Es posible, y creo muy necesario, que todo tenga su punto de flexibilidad y tolerancia para llegar a un equilibrio … excepto con el consumo cuando ya has enfermado. Insisto: enfermo, no bebedor.

Voy a dejar mi lenguaje sutil o recatado para ser un poco más «Mica» a la hora de hacer esta reflexión:

¡Coge tu puta cabeza con las manos y siéntate delante de un espejo. Acomódate. Sé honesto y … comienza a decirte la verdad!

Enseguida, al instante en cuestión de milésimas, te vendrán pensamientos de justificación, comparación o duda a modo de preguntas » retontóricas» (de esas que nos hacemos pero sabemos la respuesta de sobra y a pesar de ello, seguimos haciéndolas) del estilo de:

«¿Estaré enfermo de verdad o es que no se beber?, ¿Tal vez debería simplemente aprender a controlar?, ¿Porque no intento esforzarme y moderar los consumos?, ¿Y si sólo bebiera de vez en cuando, en ocasiones especiales?, ¿Tal vez si lo dejo una temporada en un futuro podré volver a beber?,…»
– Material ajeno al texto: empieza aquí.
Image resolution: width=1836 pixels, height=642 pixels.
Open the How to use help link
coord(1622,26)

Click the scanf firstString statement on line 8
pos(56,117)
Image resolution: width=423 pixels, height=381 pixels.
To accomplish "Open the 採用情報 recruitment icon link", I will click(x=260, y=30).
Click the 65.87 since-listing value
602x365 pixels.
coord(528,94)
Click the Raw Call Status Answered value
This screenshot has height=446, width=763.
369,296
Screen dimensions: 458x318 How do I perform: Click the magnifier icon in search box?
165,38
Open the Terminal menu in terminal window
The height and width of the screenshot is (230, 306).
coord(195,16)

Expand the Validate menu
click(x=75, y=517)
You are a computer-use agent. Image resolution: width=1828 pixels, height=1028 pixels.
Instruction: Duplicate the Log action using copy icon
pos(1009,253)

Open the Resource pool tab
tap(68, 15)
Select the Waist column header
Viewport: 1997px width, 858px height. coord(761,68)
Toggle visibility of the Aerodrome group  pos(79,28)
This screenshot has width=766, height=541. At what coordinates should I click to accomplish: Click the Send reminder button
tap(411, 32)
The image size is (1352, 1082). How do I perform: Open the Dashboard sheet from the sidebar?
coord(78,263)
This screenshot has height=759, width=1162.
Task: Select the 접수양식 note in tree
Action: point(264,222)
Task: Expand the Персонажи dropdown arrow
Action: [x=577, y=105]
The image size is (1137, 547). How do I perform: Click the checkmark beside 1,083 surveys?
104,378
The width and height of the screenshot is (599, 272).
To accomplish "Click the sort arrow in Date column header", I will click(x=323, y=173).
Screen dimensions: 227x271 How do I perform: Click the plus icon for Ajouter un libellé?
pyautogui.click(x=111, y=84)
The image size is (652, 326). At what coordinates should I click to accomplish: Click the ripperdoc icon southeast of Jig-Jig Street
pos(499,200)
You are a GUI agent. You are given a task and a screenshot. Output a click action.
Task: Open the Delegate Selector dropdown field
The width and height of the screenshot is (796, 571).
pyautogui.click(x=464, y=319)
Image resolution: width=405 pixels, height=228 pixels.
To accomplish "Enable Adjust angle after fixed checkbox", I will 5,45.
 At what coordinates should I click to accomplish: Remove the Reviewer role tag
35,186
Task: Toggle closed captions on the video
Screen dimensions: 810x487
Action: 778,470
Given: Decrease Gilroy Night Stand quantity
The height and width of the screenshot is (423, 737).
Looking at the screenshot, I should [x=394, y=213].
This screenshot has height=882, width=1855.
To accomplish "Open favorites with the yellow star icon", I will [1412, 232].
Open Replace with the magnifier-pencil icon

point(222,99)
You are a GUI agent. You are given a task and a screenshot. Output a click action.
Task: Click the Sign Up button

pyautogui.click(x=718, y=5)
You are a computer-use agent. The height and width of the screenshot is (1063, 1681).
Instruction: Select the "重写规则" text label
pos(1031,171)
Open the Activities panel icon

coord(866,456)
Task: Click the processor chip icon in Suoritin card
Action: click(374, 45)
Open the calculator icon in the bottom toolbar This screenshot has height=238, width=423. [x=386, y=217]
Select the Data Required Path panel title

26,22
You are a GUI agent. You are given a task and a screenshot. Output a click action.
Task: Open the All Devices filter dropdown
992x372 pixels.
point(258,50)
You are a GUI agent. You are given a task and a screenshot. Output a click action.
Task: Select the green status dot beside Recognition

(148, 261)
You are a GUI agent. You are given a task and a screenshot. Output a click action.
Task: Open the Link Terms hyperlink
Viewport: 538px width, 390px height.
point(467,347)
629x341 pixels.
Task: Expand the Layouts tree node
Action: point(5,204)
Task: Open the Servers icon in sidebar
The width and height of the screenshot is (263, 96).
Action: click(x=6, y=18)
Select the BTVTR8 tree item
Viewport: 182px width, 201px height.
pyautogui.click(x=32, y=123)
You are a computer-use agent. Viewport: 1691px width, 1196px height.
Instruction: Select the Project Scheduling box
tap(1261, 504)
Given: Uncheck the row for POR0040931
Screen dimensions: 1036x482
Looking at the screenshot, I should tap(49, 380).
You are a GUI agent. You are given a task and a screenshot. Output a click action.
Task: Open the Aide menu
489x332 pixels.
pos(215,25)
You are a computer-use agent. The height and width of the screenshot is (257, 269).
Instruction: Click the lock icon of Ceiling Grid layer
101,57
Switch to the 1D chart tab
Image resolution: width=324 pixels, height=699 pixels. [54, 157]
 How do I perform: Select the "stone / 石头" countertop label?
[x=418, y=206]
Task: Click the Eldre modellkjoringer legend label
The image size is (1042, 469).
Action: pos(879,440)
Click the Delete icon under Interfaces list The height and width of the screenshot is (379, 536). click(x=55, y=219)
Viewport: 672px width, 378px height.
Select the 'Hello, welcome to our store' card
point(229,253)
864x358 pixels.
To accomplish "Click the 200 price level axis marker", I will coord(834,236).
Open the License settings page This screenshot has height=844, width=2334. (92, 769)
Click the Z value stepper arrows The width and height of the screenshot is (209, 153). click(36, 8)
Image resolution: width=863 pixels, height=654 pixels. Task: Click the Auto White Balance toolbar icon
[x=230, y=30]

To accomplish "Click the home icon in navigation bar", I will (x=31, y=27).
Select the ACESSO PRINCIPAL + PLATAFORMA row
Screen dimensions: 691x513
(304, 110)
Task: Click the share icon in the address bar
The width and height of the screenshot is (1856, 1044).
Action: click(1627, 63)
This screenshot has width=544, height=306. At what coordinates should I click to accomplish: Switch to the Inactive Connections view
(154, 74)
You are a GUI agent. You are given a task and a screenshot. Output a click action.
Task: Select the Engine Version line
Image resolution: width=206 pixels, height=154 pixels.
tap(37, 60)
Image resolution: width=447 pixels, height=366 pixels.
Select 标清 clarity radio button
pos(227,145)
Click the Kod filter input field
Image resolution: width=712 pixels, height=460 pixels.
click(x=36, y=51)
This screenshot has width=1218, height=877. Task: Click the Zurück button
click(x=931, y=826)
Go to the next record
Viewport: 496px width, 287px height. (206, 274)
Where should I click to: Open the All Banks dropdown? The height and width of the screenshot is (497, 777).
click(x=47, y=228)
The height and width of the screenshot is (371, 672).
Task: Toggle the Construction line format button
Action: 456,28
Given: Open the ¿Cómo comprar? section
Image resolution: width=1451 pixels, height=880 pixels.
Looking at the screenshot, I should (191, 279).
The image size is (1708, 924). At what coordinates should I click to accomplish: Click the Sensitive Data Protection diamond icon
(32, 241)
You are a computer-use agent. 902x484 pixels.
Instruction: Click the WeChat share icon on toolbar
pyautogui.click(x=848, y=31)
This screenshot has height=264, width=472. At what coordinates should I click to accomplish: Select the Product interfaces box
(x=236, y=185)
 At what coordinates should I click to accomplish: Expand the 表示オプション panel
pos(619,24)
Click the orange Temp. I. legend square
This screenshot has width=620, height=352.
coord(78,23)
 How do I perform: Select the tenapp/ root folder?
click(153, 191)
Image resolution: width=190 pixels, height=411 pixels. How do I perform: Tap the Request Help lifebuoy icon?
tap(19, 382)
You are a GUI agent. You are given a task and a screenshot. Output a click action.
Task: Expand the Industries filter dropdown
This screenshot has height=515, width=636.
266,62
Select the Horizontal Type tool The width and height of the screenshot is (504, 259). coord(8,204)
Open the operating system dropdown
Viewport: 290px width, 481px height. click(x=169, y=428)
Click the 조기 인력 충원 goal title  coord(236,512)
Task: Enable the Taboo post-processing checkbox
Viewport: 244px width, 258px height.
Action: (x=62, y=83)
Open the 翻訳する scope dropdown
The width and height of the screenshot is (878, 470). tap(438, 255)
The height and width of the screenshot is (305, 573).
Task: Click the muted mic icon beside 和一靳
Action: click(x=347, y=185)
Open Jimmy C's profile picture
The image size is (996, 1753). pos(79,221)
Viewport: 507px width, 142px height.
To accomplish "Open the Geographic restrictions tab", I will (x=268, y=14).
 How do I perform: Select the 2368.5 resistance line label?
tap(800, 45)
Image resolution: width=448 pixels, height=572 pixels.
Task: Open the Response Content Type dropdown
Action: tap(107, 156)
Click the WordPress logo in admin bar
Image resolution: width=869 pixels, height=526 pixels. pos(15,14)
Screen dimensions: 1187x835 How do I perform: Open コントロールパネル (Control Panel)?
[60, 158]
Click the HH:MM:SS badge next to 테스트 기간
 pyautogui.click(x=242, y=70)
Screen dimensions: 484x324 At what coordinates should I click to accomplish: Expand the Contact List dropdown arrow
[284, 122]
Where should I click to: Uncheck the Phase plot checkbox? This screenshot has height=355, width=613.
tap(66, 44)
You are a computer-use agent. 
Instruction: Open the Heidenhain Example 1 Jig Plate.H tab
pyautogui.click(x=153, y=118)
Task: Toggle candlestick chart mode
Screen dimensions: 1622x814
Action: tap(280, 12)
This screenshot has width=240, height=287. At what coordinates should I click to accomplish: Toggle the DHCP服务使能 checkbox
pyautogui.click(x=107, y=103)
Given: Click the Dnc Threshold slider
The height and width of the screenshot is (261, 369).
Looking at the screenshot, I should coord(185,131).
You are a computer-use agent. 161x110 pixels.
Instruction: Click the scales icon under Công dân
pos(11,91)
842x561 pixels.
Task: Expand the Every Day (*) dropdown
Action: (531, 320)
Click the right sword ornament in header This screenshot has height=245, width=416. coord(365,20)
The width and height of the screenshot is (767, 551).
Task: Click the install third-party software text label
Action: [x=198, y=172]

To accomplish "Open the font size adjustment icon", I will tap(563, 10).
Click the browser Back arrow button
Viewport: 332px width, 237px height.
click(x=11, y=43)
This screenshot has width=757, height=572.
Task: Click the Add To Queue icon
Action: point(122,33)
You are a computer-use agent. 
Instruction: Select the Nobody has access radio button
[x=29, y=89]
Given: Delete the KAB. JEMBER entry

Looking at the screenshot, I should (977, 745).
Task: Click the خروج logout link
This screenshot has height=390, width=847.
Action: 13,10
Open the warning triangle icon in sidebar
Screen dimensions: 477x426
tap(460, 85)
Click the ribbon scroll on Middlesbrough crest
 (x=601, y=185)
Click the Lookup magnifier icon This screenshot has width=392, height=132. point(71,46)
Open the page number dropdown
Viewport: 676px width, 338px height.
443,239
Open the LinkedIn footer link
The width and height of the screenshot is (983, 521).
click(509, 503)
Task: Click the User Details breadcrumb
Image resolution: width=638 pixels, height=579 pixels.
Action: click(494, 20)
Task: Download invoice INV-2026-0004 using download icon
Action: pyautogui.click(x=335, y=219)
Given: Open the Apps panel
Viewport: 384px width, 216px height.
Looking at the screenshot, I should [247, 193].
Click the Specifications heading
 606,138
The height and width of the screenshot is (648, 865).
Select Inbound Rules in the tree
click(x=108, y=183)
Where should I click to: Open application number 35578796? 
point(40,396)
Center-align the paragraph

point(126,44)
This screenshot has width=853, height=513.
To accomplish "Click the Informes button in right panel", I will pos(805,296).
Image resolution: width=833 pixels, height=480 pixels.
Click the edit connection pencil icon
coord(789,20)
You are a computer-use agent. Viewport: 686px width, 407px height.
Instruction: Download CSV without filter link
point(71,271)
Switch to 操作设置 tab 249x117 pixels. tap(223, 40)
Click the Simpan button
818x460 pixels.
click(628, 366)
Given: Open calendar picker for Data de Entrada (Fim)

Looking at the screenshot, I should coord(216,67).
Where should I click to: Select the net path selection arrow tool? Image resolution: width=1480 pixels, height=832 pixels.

Todas esas preguntas, para un enfermo alcohólico, se llama dejar puertas abiertas. Un alcohólico debe cerrar bien todas las puertas y tapar cualquier grieta porque el alcohol, tramposo como nada parecido, se filtra por cualquier lado incluso años después de haber permanecido seco. Por lo tanto, cualquier planteamiento cuando ya has hecho lo más difícil: Reconocer y aceptar la enfermedad tomando la decisión de ponerte en tratamiento, … ¡Es innegociable!